契約にかかる手間を見積に含めているか?

つい最近まで勘違いしていたけど、業務委託=委任(準委任)ではない
ぶっちゃけていうと"業務委託"という言葉は民法上には条文が無いので、単なるビジネス用語ということだった。


それはさておき、契約の小ネタ。

ソフトハウスとして独立して、小さくないSIerやユーザー企業と始めて取引を開始する場合、以下のような手順を踏むことになります。

  1. 信用調査(される)
  2. 基本契約
  3. なんやかんやヒアリング
  4. 個別契約(今回の案件ね!)


独立したエンジニアがかならずハマる落とし穴。これら契約にかかる手間を甘く見ると、あっという間にジリ貧になってしまいます。
必ずこれらの作業にかかる日数(手間)を見積に含めましょう

信用調査

直近3年の決算書出せって言われるわけですよ。
メインバンクはどこか?資本はどこから出てるのか?
最近ではほとんど関係ないけど、昔はライバルメーカー(FだとかNだとかHだとか)の資本が関係してないかチェックされてたようです。


会社によっては資本金や従業員数などによって年間で発注できる上限額が設定されます。


というのは名目でして、R100人程度のSIerではほぼチェックしません。 形式です。
(逆にちゃんと見る会社はちゃんとした会社ってこと)

基本契約

 「業務委託基本契約書」とかそれっぽいタイトルがつきます。 普通は印紙を貼りません印紙は4000円が普通です。
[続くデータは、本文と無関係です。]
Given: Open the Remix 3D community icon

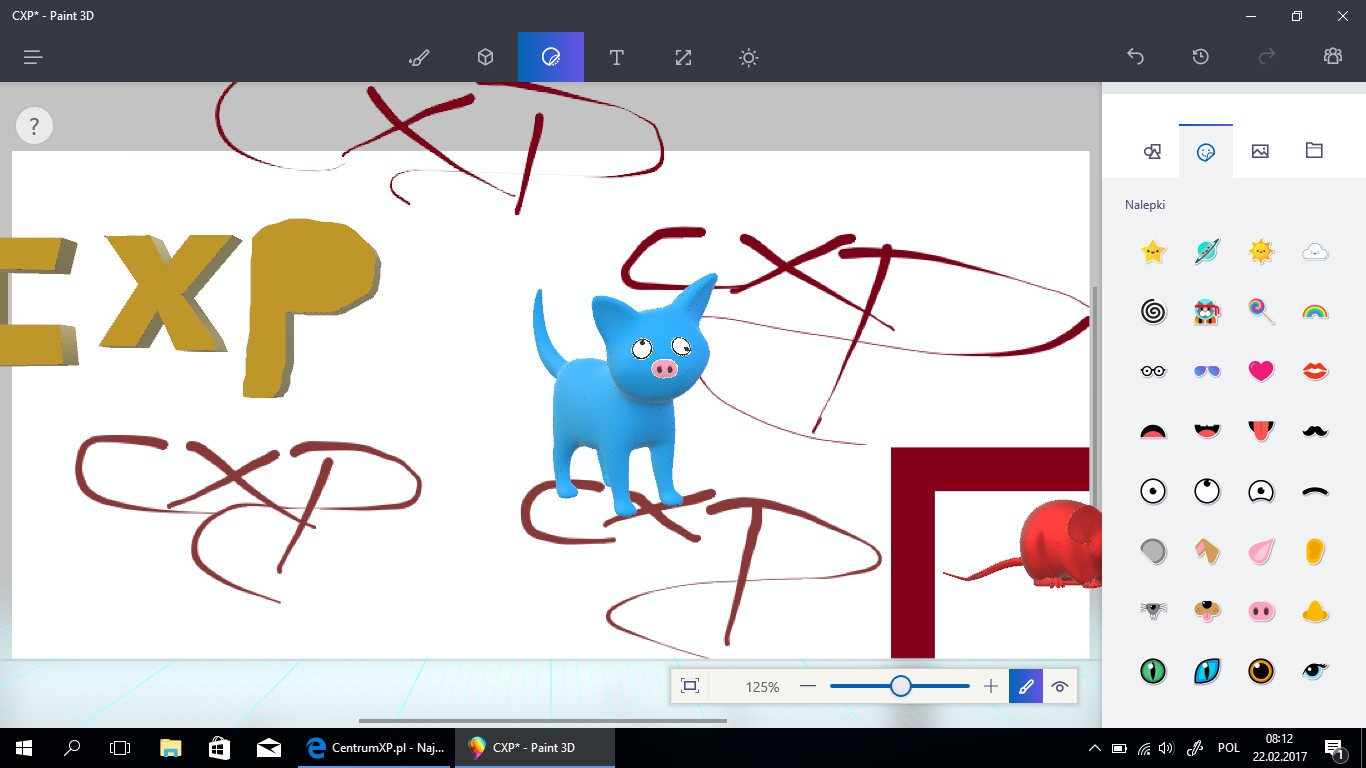Looking at the screenshot, I should click(1332, 57).
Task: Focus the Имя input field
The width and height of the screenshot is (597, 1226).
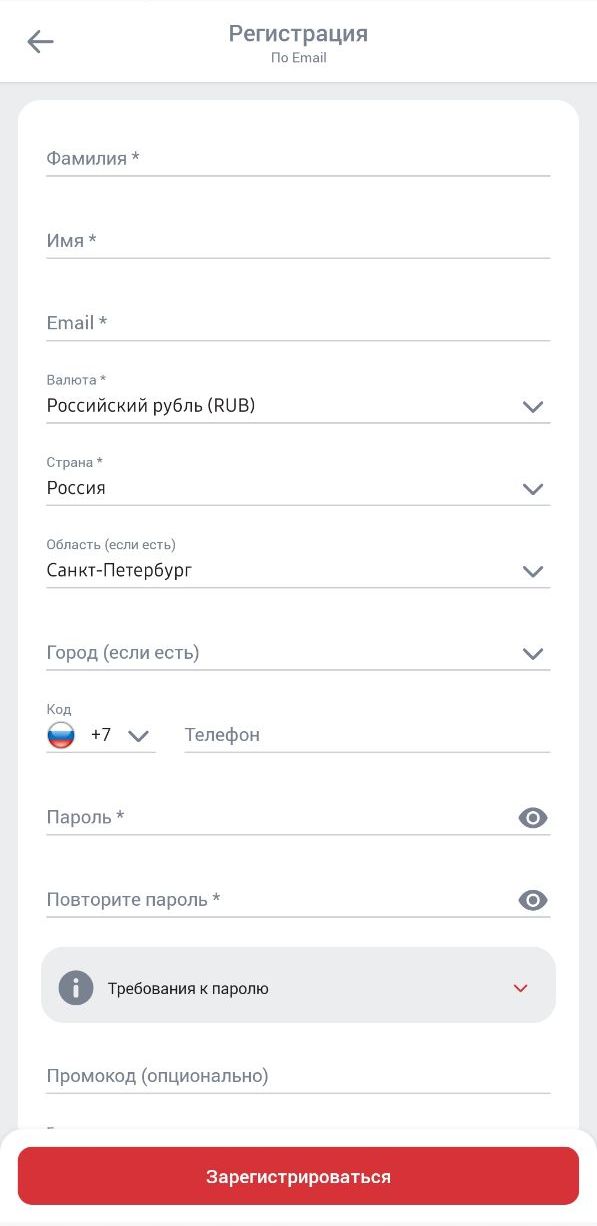Action: click(x=298, y=240)
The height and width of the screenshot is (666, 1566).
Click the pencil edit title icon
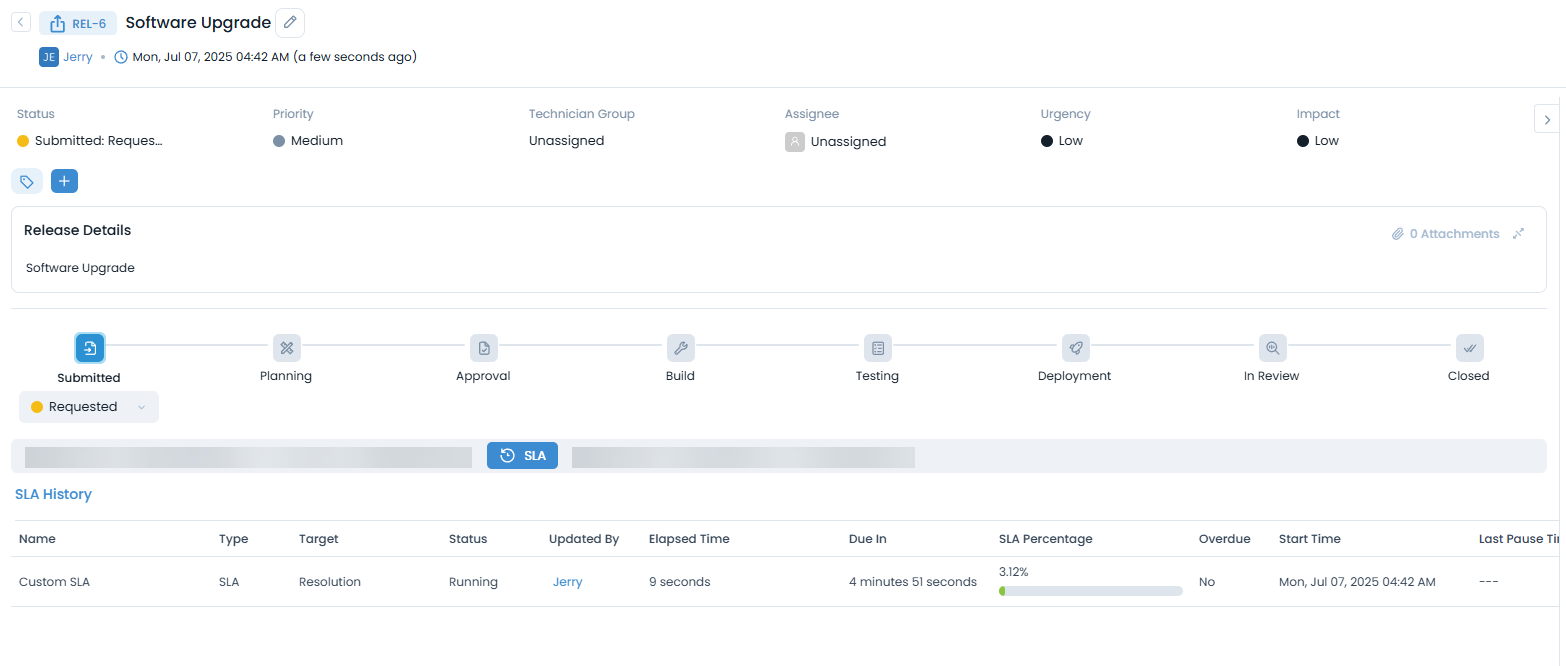[290, 22]
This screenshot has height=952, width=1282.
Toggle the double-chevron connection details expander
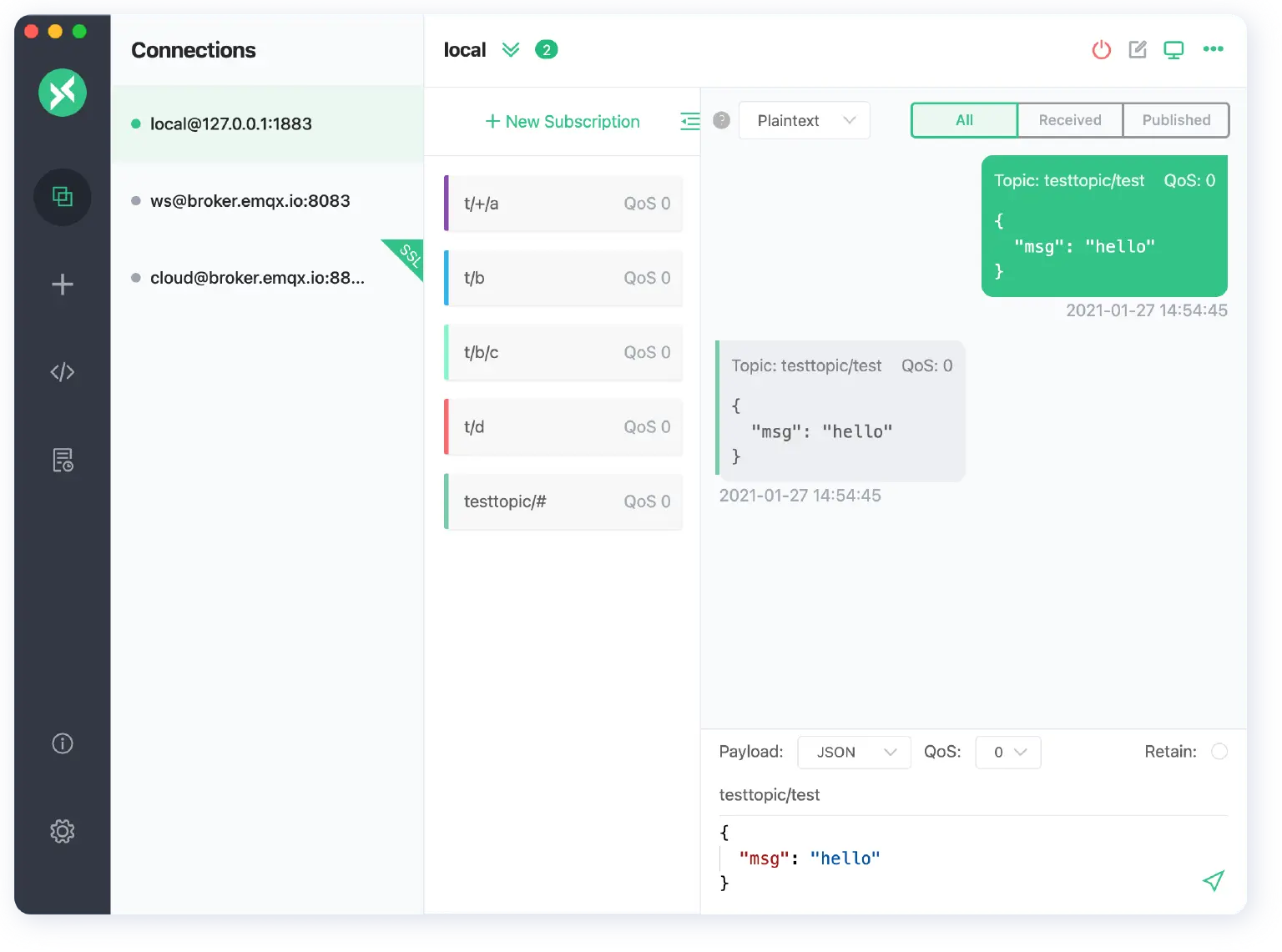[511, 50]
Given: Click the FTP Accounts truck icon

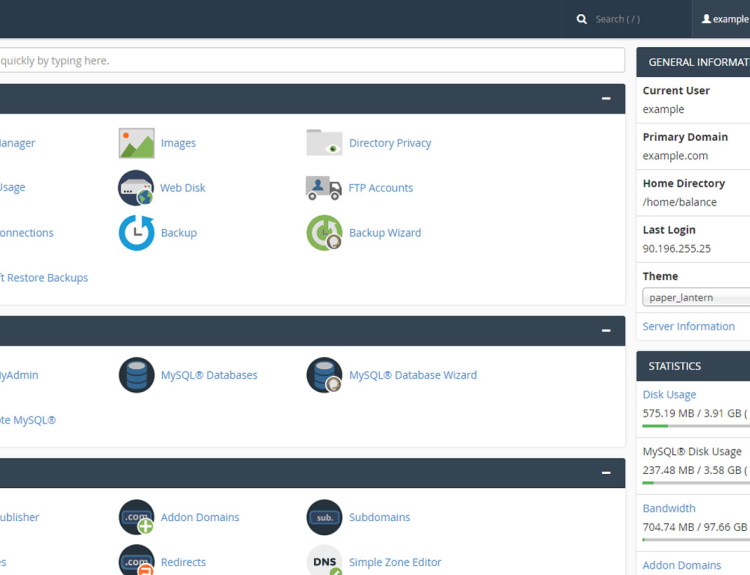Looking at the screenshot, I should click(324, 188).
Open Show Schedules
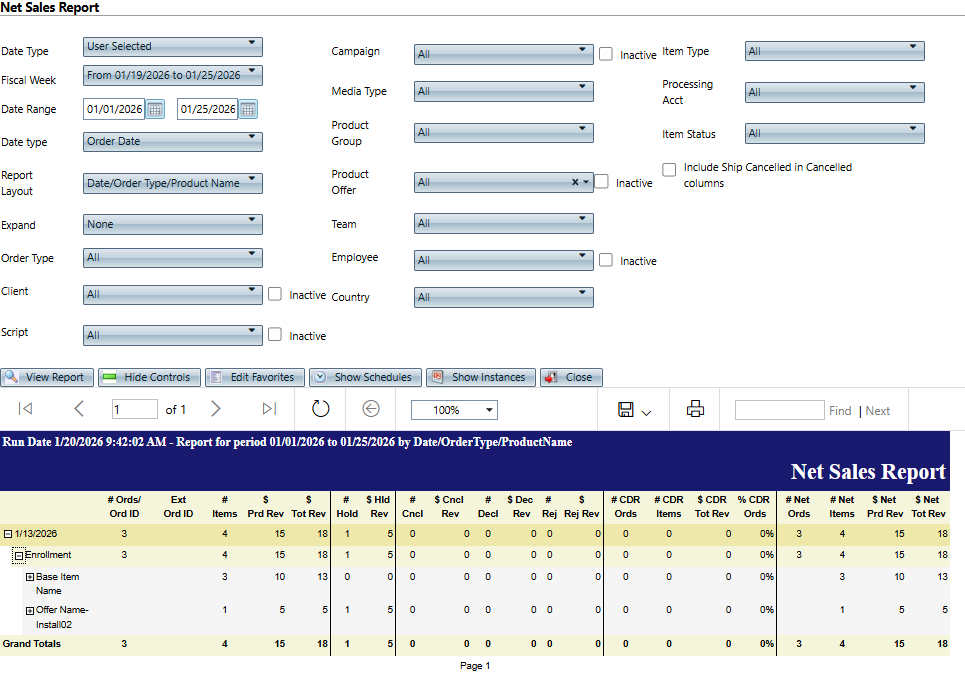Image resolution: width=965 pixels, height=679 pixels. (365, 377)
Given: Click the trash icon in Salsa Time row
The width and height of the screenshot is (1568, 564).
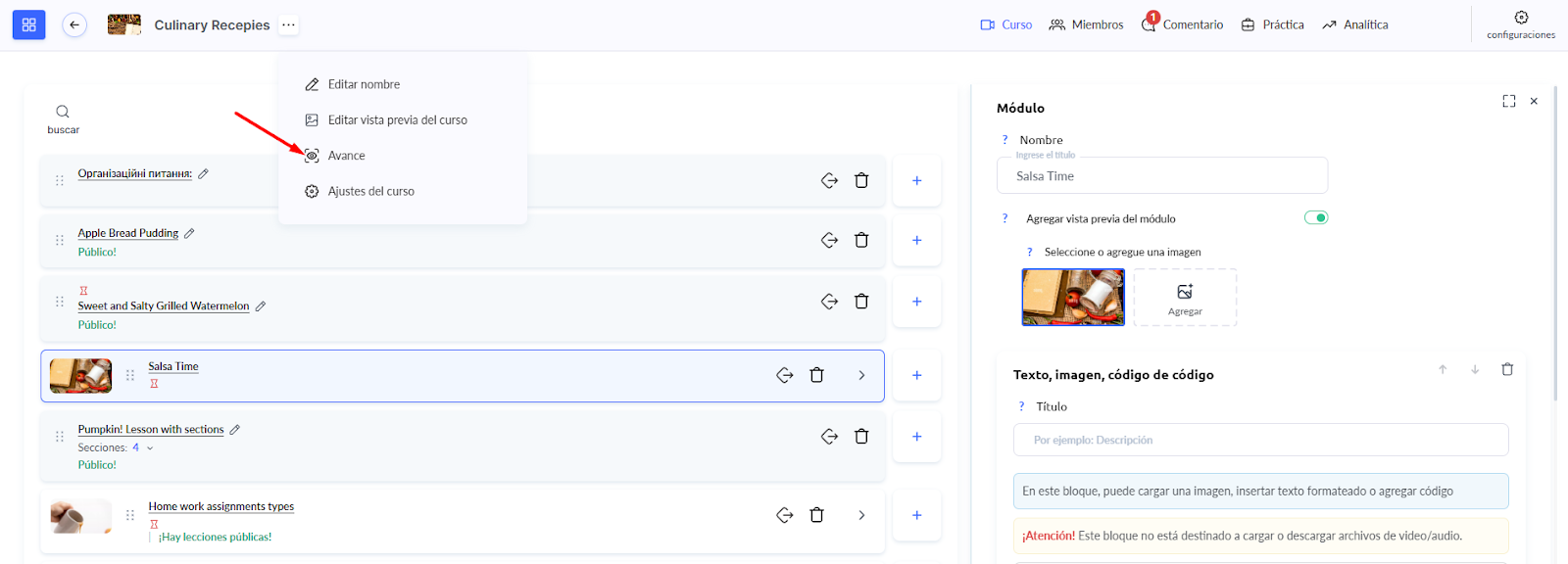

(金額を書かないので)。
 今後の取引全般に影響する内容が書かれています。 ひな形を送りつけてくるのでちゃんと目を通しましょう。
 すくなくとも、"取引形態"、"知的所有権"、"賠償"、"紛争の解決"には必ず目を通すこと。
 NDAについては別契約になることが多いです。


 契約形態は、今後の個別契約においてなされうる契約形態がすべて書かれます。

 どういうことかというと、基本契約書で、弊社からの発注は"時間単価での準委任"か"価格と期間固定の準委任"ですと書かれていた場合、請負にてシステムを納品する契約を交わした場合はこの基本契約の"外"で契約を行ったことになります。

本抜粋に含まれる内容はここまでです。